[lbo-talk] Kramnik vs Deep Fritz

ravi ravi at platosbeard.org
Mon Nov 27 21:08:00 PST 2006


At around 27/11/06 6:10 pm, Doug Henwood wrote:
> On Nov 27, 2006, at 5:56 PM, ravi wrote:
>
>> <snip happens>
>> alarm bells in my head, but I guess Kramnik felt he had tonnes of room
>> to manoeuvre towards the Qe3 that he was looking at into the future. But
>> what do I know ;-).
>
> More than I do. I know as little of what you're talking about as when
>

If you strip away the jargon it's simple, really. There is a 6 game series going on between current men's chess #1 Kramnik and an Intel based computer (not a mainframe) called Deep Fritz. When they met last time, I think it was 4-4 draw. This time around is considered the first time the human starts out as the underdog and may well be the last time this thing is even competitive!

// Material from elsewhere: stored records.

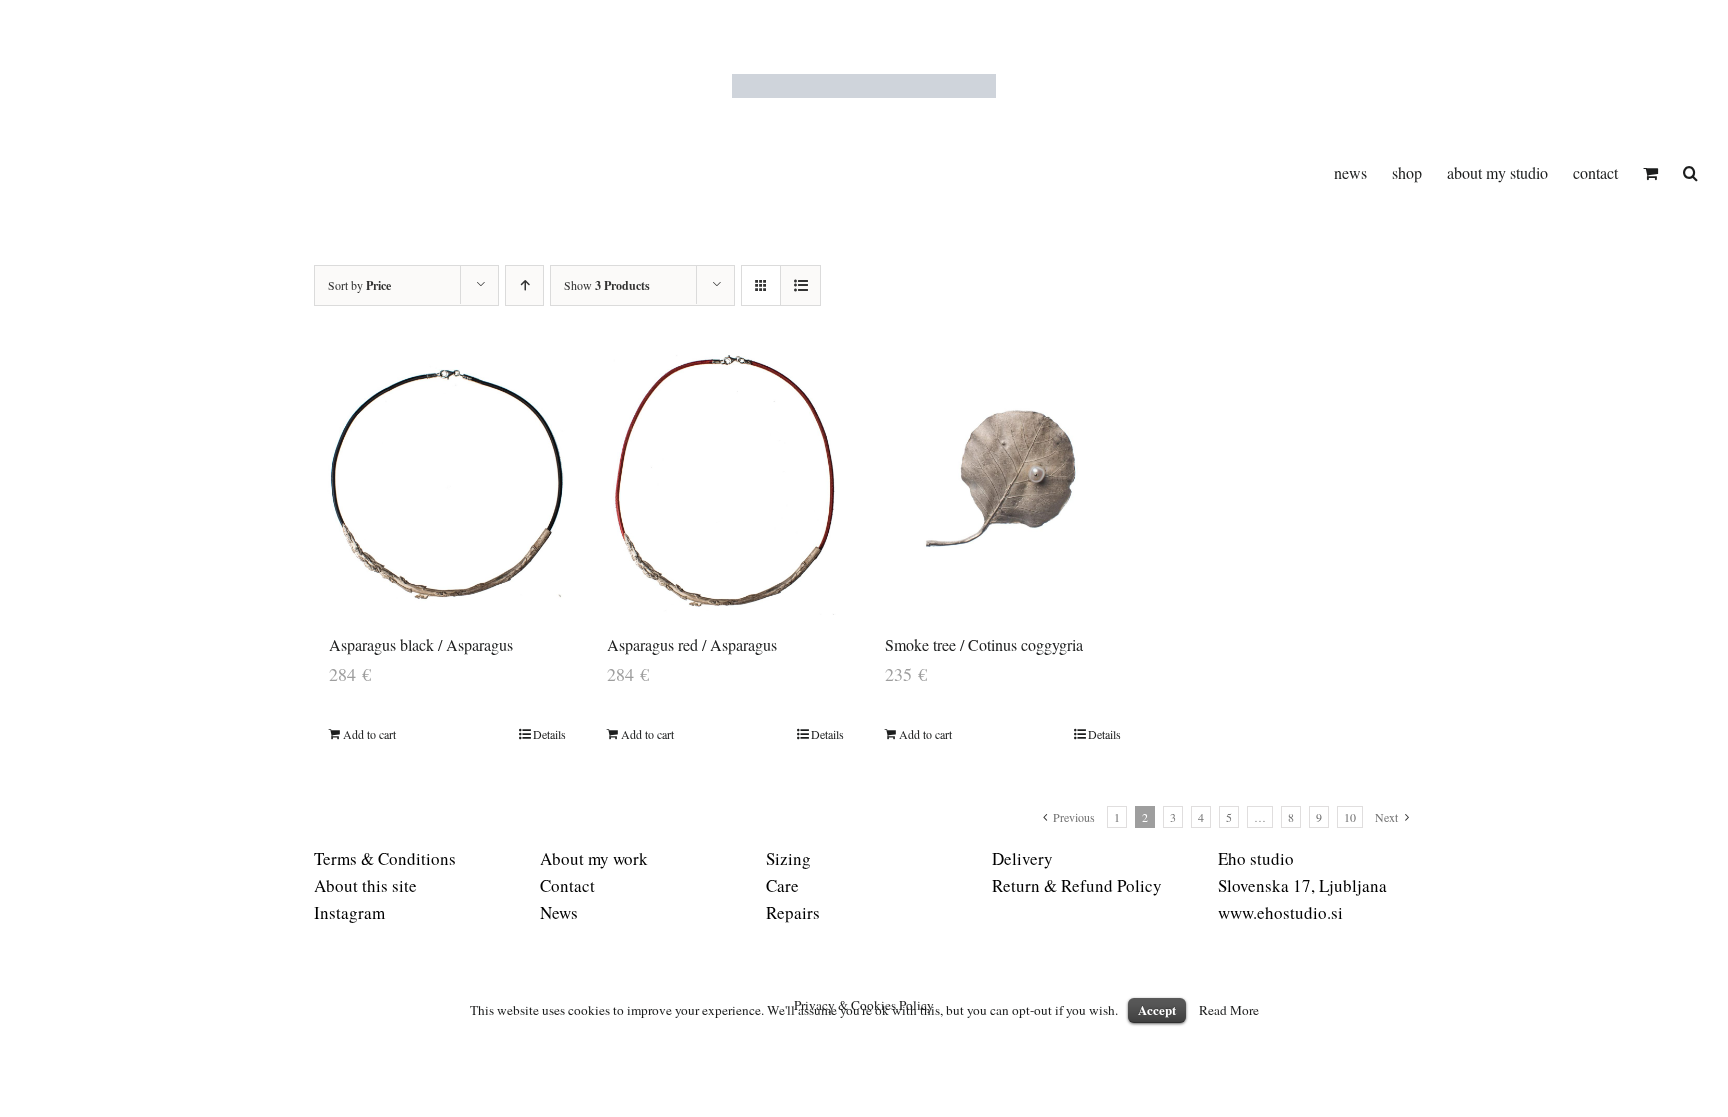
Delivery (1022, 858)
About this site (365, 885)
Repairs (793, 912)
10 (1350, 817)
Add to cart (369, 734)
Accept (1157, 1009)
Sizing (788, 858)
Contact (567, 885)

Game 1 was on Saturday and was a draw. In today's game, which seemed a fairly aggressive one to me (others might differ), somewhere at the half-point of the game, Kramnik seemed to have gained a small advantage. As he pushed through with his pieces he failed to notice something very basic: that a particular move by the computer had put him at risk of being one move away from a checkmate. This is an amazing error on the part of such a skilled player!

Unlike Kasparov, I don't find anything bawl-worthy about losing to a computer (perhaps because I have suffered that humiliation many times over, or perhaps because I think humans are dumber than computers ;-)), but nevertheless, it was dismaying to watch someone throw away a crucial game like that.